"Things to Consider Before Choosing a Primary Site Recovery Approach or Telecommunications Vendor"

by Randolph A. Fisher-CBCP


INTRODUCTION
More and more companies are revisiting the need for business continuity plans. The ability to protect and recover from primary data center failures is no longer a luxury but an absolute necessity for today's businesses. Whether you are a large global multinational or a mid-sized company, data has and continues to grow in importance as a corporate asset. For many companies, data is their lifeblood.

FEMA statistics indicate that the 1990s had a high incidence of natural and man-made disasters; the early 2000s seem to be following this trend. Within the last few years we have seen the World Trade Center disaster in New York City and continued concerns about terrorism. Besides the financial damage estimated to be approximately $400B in New York City alone, there are many intangible costs that have not yet been estimated.

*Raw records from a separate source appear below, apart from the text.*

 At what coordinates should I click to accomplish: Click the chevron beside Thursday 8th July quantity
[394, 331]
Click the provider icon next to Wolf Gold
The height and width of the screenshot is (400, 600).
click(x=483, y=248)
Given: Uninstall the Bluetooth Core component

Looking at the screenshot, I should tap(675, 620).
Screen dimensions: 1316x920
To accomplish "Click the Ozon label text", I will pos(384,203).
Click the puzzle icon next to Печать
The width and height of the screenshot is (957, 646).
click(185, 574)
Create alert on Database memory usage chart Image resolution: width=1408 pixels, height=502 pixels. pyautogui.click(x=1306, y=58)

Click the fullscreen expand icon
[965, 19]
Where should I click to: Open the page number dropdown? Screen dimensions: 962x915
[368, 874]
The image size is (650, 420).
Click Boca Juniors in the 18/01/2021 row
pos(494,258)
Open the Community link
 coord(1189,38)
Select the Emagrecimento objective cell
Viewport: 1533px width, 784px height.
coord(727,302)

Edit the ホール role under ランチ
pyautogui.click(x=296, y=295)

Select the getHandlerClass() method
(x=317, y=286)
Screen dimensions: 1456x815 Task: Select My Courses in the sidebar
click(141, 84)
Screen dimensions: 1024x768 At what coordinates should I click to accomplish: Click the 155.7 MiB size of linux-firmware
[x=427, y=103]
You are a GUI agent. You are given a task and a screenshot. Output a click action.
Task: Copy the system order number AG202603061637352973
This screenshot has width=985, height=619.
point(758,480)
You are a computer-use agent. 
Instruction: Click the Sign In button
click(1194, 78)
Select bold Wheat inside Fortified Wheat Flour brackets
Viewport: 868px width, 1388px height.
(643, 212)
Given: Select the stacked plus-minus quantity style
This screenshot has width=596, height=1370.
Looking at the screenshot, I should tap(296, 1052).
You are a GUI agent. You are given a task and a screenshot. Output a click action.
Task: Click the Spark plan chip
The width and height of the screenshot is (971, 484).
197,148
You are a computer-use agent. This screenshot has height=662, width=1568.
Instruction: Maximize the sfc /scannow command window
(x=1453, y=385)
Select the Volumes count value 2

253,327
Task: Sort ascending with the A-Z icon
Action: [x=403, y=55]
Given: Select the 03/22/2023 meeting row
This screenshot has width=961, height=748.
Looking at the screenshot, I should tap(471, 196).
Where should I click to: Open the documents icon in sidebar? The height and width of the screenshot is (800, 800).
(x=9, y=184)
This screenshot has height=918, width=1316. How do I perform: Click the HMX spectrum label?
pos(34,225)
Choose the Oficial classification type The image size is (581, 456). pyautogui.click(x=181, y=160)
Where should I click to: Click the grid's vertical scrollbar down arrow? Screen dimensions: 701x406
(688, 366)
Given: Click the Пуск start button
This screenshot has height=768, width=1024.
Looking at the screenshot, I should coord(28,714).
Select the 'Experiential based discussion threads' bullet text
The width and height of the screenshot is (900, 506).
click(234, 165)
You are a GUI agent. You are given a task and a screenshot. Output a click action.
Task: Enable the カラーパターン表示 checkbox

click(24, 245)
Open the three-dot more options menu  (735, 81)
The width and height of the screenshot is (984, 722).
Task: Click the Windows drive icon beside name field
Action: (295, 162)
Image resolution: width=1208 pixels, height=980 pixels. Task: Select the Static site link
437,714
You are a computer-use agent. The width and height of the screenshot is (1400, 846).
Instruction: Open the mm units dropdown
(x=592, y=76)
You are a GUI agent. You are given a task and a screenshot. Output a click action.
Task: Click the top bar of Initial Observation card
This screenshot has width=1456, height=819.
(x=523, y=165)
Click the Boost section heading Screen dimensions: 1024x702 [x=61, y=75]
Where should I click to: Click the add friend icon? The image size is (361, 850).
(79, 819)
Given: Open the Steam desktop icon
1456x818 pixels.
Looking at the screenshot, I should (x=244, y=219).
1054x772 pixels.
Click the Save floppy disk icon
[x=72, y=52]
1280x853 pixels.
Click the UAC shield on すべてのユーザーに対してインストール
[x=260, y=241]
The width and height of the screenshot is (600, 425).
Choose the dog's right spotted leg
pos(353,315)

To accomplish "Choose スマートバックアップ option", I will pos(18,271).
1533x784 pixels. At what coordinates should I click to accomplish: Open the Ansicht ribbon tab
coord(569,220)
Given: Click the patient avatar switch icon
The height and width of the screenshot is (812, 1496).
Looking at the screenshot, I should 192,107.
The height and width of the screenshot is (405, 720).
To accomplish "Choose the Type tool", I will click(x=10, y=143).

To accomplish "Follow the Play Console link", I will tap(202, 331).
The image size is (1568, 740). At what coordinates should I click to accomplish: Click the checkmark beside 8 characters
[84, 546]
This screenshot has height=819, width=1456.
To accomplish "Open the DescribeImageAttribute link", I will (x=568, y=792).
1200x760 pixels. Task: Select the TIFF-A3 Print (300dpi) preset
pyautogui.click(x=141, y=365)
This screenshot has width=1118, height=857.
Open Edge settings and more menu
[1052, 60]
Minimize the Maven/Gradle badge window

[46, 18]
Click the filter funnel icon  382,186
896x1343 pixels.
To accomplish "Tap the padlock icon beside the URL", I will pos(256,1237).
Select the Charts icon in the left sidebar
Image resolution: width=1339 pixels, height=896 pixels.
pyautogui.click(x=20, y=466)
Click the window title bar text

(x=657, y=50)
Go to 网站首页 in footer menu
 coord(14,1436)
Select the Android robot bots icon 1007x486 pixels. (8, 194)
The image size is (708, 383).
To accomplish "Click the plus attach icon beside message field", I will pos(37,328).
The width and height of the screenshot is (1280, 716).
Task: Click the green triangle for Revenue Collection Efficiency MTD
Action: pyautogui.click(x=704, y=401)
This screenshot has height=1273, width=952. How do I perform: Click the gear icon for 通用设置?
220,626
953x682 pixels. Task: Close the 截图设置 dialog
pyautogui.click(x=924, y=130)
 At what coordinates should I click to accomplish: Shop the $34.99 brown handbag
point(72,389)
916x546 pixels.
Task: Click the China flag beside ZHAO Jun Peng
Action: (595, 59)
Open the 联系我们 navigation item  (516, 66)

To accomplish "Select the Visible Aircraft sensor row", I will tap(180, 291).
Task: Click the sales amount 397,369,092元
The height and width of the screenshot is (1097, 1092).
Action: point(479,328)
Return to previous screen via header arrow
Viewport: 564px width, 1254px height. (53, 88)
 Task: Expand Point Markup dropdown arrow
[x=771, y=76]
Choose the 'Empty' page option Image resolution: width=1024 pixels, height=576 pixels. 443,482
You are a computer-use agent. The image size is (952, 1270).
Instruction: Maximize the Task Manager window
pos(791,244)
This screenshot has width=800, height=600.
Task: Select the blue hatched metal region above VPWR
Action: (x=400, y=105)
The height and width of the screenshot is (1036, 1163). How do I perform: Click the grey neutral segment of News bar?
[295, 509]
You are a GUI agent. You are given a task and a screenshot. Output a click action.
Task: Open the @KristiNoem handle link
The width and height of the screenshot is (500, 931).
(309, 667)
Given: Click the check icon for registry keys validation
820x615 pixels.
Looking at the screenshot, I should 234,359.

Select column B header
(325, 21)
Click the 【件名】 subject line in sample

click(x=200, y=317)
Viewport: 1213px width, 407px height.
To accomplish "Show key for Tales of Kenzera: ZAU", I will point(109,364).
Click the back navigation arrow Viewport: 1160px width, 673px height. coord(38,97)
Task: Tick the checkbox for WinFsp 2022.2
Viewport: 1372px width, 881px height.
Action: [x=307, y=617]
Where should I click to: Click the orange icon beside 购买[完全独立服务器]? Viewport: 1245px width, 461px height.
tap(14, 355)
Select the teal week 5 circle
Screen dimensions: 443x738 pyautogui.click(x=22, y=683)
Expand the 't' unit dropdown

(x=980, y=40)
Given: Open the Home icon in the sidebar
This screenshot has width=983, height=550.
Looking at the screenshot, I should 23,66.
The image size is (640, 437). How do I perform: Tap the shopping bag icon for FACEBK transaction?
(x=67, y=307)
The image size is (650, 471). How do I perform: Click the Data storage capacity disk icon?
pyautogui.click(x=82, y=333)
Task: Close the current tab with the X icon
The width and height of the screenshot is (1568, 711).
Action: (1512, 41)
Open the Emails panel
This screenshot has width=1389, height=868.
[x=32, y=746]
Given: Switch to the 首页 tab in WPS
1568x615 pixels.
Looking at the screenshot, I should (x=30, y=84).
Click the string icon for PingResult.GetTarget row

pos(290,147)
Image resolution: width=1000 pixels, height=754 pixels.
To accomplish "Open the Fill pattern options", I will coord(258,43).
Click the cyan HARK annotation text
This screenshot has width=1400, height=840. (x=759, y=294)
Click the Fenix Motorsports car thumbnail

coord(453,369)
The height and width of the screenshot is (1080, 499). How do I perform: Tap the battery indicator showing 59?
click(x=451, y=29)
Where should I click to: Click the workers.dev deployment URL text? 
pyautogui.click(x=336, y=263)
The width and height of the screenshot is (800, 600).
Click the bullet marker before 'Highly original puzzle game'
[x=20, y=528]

A key learning point for all of us from the NYC WTC disaster is to include a clear delineation of management succession and emergency powers to allow timely decisions to help minimize losses, assess situations, and act toward resuming critical functions. Those that had this included in their plan were able to quickly resume near normal conditions those that did not were interrupted for days if not weeks. Some still have not recovered and others may never fully recover.

In today's global economy isolation of your internal clients and external customers from key corporate data sites could drive you out of business. This article is a primer on things to consider before choosing a particular recovery or protection approach or specific vendor.

THINGS TO CONSIDER
Safety and security of personnel always comes first. After that there are three areas of consideration:

  1. Financial,
  2. Vendor capability, and
  3. Secondary site attributes

Consideration Triad

Let's take a look at each member of this "Consideration Triad" in a little more detail…

Financial considerations are usually the first item on everyone's list after safety & security. Points to consider are:

  • What are you trying to guard against or recovery from?
  • What are the most likely risks?
  • How much do you have to spend?
  • What is the approximate cost of downtime or isolation to your business?
  • What will you need to spend?

That's why knowing the cost of downtime or isolation will enable you to determine how much to spend for recovery features. The more risk averse you are, the more you will need to spend. However, never spend more than the estimated cost of downtime. Practical rough estimates are fine. Six months of assessment or intensive Business Impact Analysis (BIA) isn't going to change the picture that much.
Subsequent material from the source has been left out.